Ungewöhnlich wäre es, wenn Hollywood dem Erfolg von „Independence Day“ nicht weitere Filme aus dem SciFi-Subgenre des Invasionsspektakels nachgeschoben hätte. In der Tat erwarten uns einige einschlägige Machwerke, und „Mars Attacks!“ brilliert durchaus als Parodie zum Trend. Obrigkeitsglaube, Militarismus und Patriotismus, in Roland Emmerichs Blockbuster deftig beschworen, werden auf sympathische Weise desavouiert: Der US-Präsident ist ebenso durchtrieben wie von der Lage überfordert, sein Stab gibt ihm einen verhängnisvollen Rat nach dem anderen, und der militärisch-wissenschaftliche Komplex (personifiziert vom atomschlagbesessenen General und vom seelenruhig Pfeife rauchenden „Experten“) erweist sich als hilflos.
Allerdings war „Mars Attacks!“ schon vor „Independence Day“ in Produktion, und Tim Burton zielt, anders als etwa die Zucker-Brüder, nicht direkt auf die Persiflage gängiger Genre-Klischees ab – was nicht heißt, dass er diese nicht in ihrer Substanz trifft.

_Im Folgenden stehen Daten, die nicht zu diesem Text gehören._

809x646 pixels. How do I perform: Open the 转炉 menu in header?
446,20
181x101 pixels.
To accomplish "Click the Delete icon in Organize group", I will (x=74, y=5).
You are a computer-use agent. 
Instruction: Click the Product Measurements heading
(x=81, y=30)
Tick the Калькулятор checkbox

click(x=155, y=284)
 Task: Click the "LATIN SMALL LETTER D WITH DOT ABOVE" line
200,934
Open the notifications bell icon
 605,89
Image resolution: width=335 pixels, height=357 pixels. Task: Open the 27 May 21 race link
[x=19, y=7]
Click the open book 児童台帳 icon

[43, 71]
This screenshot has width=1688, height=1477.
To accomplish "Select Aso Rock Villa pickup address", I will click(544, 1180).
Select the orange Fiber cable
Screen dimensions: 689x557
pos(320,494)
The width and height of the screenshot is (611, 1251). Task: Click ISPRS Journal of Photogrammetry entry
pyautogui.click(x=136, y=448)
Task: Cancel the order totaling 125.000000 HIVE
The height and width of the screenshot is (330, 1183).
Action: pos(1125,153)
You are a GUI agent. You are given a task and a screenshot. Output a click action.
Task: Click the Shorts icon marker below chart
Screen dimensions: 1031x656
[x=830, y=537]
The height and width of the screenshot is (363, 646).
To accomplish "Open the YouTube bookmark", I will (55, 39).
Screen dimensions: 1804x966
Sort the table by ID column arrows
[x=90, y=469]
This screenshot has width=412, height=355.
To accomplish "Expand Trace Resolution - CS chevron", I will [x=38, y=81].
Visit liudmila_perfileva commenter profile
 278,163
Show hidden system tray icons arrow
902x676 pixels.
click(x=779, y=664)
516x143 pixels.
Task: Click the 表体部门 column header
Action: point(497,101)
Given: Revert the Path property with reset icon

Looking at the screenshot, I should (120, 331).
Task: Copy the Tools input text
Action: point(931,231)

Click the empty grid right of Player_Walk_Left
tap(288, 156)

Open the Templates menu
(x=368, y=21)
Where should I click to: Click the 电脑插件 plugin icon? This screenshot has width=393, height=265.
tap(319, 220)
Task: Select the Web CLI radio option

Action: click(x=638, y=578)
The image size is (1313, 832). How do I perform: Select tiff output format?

Die Begegnung mit dem Fremden, zentraler Topos des fantastischen Kinos, erfährt eine drastische Wendung: Die Ikonographie ohnmächtigen Staunens (inkl. aufgerissene Augen und Münder), mit der ein Spielberg seit „Unheimliche Begegnung der dritten Art“ diverse Konfrontationen mit dem Nicht-Menschlichen inszeniert, wird radikal umgekehrt, und der verbohrte Pragmatismus eines Emmerich, dem auch der Weltuntergang nur ein kniffliges Problem ist, ins Haarsträubende überhöht.
In „Mars Attacks!“ wird alles, nur nicht gestaunt. Ein Gutteil des Humors rührt von der Unbeirrbarkeit, mit der die Erdlinge gegenüber den Aliens an routinierten Verhaltensweisen festhalten und sie in den Horizont ihrer Interessen einbauen: Der Präsident (Jack Nicholson) nützt die Chance auf Publicity und hält floskelreiche Reden; der Hotelier in Las Vegas (ebenfalls Jack Nicholson, unkenntlich im knalligen Cowboy-Outfit) hofft, dass die Ankömmlinge ein Quartier brauchen werden; die Fernsehleute wittern die Story ihres Lebens, und die Gambler fühlen sich beim Glücksspiel gestört.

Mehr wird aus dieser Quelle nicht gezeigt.